The suit was settled with Durai repaying NKF $4.05 million, in a lump sum payment and instalments. Through a gift of S$1 million by Charles Letts, a former Jardine Mattheson & Co director, Durai selling his house, and other loans from family and friends, Durai avoided bankruptcy. By July 2011, Durai finished his repayments to NKF.

=== Criminal suit ===
After Durai and the NKF board resigned, the new NKF board appointed audit firm KPMG to audit NKF's transactions when it was managed by Durai. KPMG later released an audit report in December 2005. Based on the report, the Commercial Affairs Department and the Corrupt Practices Investigation Bureau investigated NKF’s malpractices.

On 19 April 2006, Durai was charged for intention to deceive NKF when he approved payments, totaled $25,000, to two companies for services not rendered. On 11 June 2007, Durai was convicted of both charges and sentenced to three months' jail. Durai appealed against the sentence but lost the appeal on 30 May 2008 as the presiding judge, Tay Yong Kwang, said that Durai "was in a position of trust and authority at the NKF and the return of the money only came about after investigations into the invoices were underway." The judge added that the "money in question belonged to a charity whose funds come from well meaning trusting donors".

Durai was jailed on 10 June 2008. After serving two-thirds of the sentence, he was released on 11 August.

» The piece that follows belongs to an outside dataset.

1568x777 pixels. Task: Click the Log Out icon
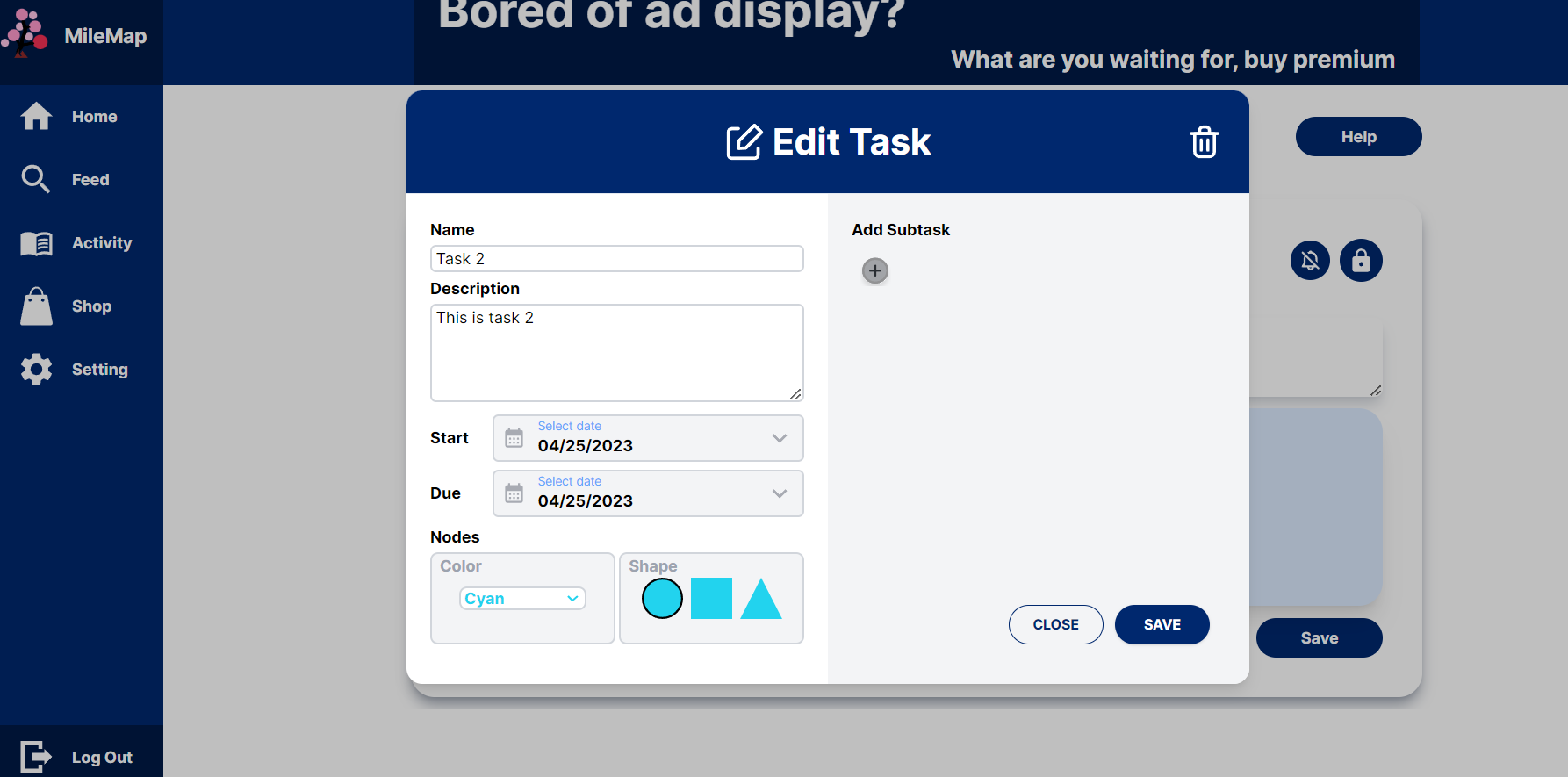pyautogui.click(x=36, y=757)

Durai was charged on 27 June 2008 for a $5,000 invoice to a recruitment company for finding candidates for a senior management position in NKF. Investigations shown that service was also not rendered but the charge was subsequently dropped.

It was reported in The Straits Times in 2013 that Durai was spared from bankruptcy as a result of the events involving NKF only because of the extension of a goodwill loan from a personal friend.

==Personal life==

On 16 July 2007, Durai was admitted to National University Hospital after contracting dengue fever. His condition was reportedly stable.

In 2025, his son Dev Ananth Durai was linked to an insider trading probe.